The attraction of Halda lies in that company’s so-called RIPTAC approach, an acronym that stands for regulated induced proximity targeting chimera. This involves the simultaneous binding of a tumour-specific antigen and a protein with an essential function for cell survival, with the resulting formation of a complex that disrupts the essential protein and triggers tumour cell death.

HLD-0915 is Halda’s most advanced RIPTAC, and specifically is an oral, heterobifunctional small molecule. It hits the full-length androgen receptor (AR) as well as the essential protein BRD4, and is said to remain active even if the AR has undergone a mutation, which might be driving resistance; the result is BRD4 loss of function and an antitumour effect.

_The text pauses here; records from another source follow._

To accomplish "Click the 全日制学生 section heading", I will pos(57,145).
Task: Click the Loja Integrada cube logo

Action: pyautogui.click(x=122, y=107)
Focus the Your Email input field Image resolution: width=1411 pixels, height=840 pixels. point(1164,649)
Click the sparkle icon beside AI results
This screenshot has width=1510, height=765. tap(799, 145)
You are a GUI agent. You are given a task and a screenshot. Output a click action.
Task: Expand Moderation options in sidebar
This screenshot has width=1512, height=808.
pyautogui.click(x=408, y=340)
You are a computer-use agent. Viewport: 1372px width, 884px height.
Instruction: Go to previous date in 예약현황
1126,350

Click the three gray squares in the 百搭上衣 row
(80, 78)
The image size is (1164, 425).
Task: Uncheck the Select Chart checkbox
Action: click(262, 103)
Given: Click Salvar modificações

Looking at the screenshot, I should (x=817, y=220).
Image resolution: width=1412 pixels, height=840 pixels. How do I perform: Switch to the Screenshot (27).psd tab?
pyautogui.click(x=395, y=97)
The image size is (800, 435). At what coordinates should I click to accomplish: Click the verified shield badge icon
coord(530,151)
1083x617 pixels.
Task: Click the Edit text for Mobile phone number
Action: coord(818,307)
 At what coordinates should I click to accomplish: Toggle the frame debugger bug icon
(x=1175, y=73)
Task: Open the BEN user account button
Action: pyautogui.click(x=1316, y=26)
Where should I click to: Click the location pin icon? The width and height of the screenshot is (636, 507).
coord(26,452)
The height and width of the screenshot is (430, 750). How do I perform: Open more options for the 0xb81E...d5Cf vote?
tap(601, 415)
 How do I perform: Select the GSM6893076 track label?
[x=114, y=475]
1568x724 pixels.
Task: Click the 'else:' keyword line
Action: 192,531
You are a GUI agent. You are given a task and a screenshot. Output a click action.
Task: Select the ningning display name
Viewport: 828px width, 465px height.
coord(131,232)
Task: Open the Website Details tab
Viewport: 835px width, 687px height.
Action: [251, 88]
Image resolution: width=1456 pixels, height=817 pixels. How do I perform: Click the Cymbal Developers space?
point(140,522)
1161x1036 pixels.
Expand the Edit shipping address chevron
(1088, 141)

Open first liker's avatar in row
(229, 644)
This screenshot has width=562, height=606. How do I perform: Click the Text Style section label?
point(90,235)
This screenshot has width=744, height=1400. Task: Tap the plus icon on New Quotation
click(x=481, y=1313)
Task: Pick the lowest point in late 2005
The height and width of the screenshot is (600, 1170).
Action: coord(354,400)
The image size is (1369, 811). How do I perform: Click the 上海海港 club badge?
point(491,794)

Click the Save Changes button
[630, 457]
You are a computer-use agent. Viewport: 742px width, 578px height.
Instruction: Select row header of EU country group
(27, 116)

As for evidence of this working clinically, at October’s Triple (EORTC-NCI-AACR) symposium Halda reported a 59% rate of PSA50 responses among 22 patients with relapsed, metastatic, castration-resistant prostate cancer. This looked impressive on a cross-trial basis, as did the fact that it translated into a 100% formal response rate, though the latter involved just five patients.

An important competitor for biotech investors is Janux, whose market cap stands at nearly $2bn on the back of a heavily curated dataset for the masked anti-PSMA T-cell engager JANX007, in a similar prostate cancer setting.

Another intriguing fact is that Halda was founded by Craig Crews, who in 2013 launched Arvinas, a company that has made a name for itself in target degradation, but which now faces some hard choices. Before Arvinas Crews co-founded Proteolix, the originator of the multiple myeloma drug Kyprolis.

Halda’s private holders are now celebrating an important payday: the company raised just $202m from venture financiers, including a $126m series B in August 2024, and has now managed to turn this into $3.05bn.